Lowen afferma che il limite della psicoanalisi consiste nel fatto che l’analista si occupa di sensazioni e percezioni corporee a livello verbale e mentale.

Secondo lui, l’organismo vivente invece si esprime più che con le parole con il movimento, con i gesti, con le pose che assume. Lo studio del corpo può costituire un materiale altrettanto valido dei sogni, dei lapsus e della libera associazione.

Lowen dice che “nella sua espressione emotiva l’individuo è un’unità. Non è la mente che va in collera né il corpo che colpisce; è l’individuo che si esprime”.

Per essere più efficace, afferma ancora Lowen, la terapia analitica dovrebbe preoccuparsi sia della comprensione che del movimento. I principi che formano la struttura di questo nuovo approccio costituiscono quello che chiama Analisi e Terapia Bioenergetica.

L’ipotesi su cui si basa questa teoria è che nel corpo umano è presente un’energia vitale che può manifestarsi sia in fenomeni psichici che in movimenti somatici. Questa energia la possiamo definire “bioenergia”. I processi psichici e quelli somatici sono determinati dall’azione della bioenergia e tutti i processi vitali si possono ridurre a sue manifestazioni.

La terapia bioenergetica combina il principio dell’attività a livello somatico con la pratica analitica a livello psichico. Entrambe queste attività sono fondamentali. L’unità del metodo è garantita dall’attenzione al carattere, che esprime gli aspetti sia somatici che psichici della personalità.

Poiché esprimiamo la nostra personalità o carattere in ogni azione e atteggiamento, diventa possibile determinare i tratti caratteristici da espressioni quali l’incedere di una persona, la sua grafia, ecc.

Ovviamente l’analista bioenergetico non deve farsi influenzare da una singola manifestazione.

L’elemento più importante è l’aspetto fisico, sia in riposo che in movimento. Nessuna parola è chiara quanto il linguaggio del corpo, quando si impara a leggerlo.

» MATERIALE FORNITO:
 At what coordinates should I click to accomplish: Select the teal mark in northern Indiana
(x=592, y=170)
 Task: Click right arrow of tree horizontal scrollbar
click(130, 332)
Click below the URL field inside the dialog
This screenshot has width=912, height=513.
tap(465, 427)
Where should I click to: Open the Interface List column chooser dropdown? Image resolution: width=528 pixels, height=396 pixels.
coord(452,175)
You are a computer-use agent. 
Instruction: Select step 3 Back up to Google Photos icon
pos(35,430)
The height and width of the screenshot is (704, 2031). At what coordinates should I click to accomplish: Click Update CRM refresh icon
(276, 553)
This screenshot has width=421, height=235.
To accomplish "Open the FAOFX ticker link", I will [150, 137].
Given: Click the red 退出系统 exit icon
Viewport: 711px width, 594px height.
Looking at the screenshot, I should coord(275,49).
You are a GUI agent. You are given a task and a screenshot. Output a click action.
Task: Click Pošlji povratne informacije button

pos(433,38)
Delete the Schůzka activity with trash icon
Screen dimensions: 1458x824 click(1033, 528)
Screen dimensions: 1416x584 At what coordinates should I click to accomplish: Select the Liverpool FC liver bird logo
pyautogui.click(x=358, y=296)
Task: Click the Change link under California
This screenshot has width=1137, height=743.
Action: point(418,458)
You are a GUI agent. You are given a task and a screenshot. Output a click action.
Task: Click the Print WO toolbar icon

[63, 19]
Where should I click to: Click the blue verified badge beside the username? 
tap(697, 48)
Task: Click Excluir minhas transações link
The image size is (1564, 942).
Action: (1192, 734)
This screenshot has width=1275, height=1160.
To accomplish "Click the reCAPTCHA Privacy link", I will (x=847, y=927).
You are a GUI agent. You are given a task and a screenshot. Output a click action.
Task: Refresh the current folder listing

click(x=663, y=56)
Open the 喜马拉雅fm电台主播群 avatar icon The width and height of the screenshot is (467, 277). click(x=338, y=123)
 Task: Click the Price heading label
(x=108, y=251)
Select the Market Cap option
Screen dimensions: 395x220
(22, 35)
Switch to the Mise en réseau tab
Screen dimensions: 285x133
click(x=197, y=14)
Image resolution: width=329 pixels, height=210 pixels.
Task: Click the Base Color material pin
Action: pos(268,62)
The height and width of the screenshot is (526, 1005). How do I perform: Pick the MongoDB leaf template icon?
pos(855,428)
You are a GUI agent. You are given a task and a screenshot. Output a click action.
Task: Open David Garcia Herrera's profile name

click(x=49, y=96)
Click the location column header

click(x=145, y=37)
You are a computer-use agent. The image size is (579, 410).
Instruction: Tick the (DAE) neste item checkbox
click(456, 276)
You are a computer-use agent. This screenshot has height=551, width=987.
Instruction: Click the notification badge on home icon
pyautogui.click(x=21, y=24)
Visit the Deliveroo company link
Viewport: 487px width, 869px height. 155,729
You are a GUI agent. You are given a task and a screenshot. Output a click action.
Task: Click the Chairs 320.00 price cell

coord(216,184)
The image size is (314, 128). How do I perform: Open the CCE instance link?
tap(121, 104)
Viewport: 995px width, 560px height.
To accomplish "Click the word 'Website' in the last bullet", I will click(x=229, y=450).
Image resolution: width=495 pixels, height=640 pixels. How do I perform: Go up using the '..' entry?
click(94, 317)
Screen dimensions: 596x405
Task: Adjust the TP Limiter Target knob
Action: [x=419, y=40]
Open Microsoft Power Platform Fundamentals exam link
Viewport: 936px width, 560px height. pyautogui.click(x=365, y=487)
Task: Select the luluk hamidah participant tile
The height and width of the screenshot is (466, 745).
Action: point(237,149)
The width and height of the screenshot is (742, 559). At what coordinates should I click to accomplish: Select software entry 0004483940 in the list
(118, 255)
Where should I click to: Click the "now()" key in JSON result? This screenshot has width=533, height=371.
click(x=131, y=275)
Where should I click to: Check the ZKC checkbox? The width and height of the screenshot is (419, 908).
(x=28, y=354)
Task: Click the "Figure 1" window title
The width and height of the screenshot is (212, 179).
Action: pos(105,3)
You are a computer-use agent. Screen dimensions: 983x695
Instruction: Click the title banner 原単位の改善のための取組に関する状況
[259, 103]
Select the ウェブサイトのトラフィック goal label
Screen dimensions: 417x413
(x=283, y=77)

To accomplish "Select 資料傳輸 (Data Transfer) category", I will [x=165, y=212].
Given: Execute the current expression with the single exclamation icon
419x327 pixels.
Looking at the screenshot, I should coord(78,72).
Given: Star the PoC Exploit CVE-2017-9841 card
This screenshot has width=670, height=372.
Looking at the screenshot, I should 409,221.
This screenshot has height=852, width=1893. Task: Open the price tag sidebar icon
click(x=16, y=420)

» ESERCIZIO 1:
Nel testo su Lowen, rinomina "bioenergia" in "energia biologica" e riscrivi il passo da "L’ipotesi su cui" fino a "a sue manifestazioni." compreso.
» ESERCIZIO 2:
Nel testo su Lowen, che cosa garantisce l'unità del metodo della terapia bioenergetica?
» ESERCIZIO 3:
Prosegui il testo su Lowen e la terapia bioenergetica dopo la sua ultima frase.
Le righe riportate sopra non servono.

» RISPOSTA 1:
L’ipotesi su cui si basa questa teoria è che nel corpo umano è presente un’energia vitale che può manifestarsi sia in fenomeni psichici che in movimenti somatici. Questa energia la possiamo definire “energia biologica”. I processi psichici e quelli somatici sono determinati dall’azione della energia biologica e tutti i processi vitali si possono ridurre a sue manifestazioni.

» RISPOSTA 2:
L'attenzione al carattere.

» RISPOSTA 3:
Le gambe e i piedi, pur avendo altre funzioni, sono le fondamenta della struttura dell’Io. Attraverso le gambe e i piedi prendiamo contatto con la sola realtà invariabile della nostra vita, la terra.

La mancanza di contato con i piedi e il suolo è collegata a un sintomo comune: l’ansia di cadere. Tale sintomo si manifesta quando si sogna di cadere, nella paura delle grandi altezze, e nella paura di innamorarsi.

Tutte le forme dell’analisi di cadere traducono la paura di una perdita di controllo sull’Io e sappiamo che innamorarsi è una forma di resa dell’Io.

Oltre alle funzioni di supporto, le gambe sono le strutture più importanti del nostro corpo. Quando la funzione di supporto è debole, ci può essere un disturbo della motilità.

Misuriamo la motilità delle gambe dalla capacità di far oscillare liberamente il bacino senza usare nessuna parte del tronco nel movimento. Tutti i muscoli della gamba devono essere rilassati.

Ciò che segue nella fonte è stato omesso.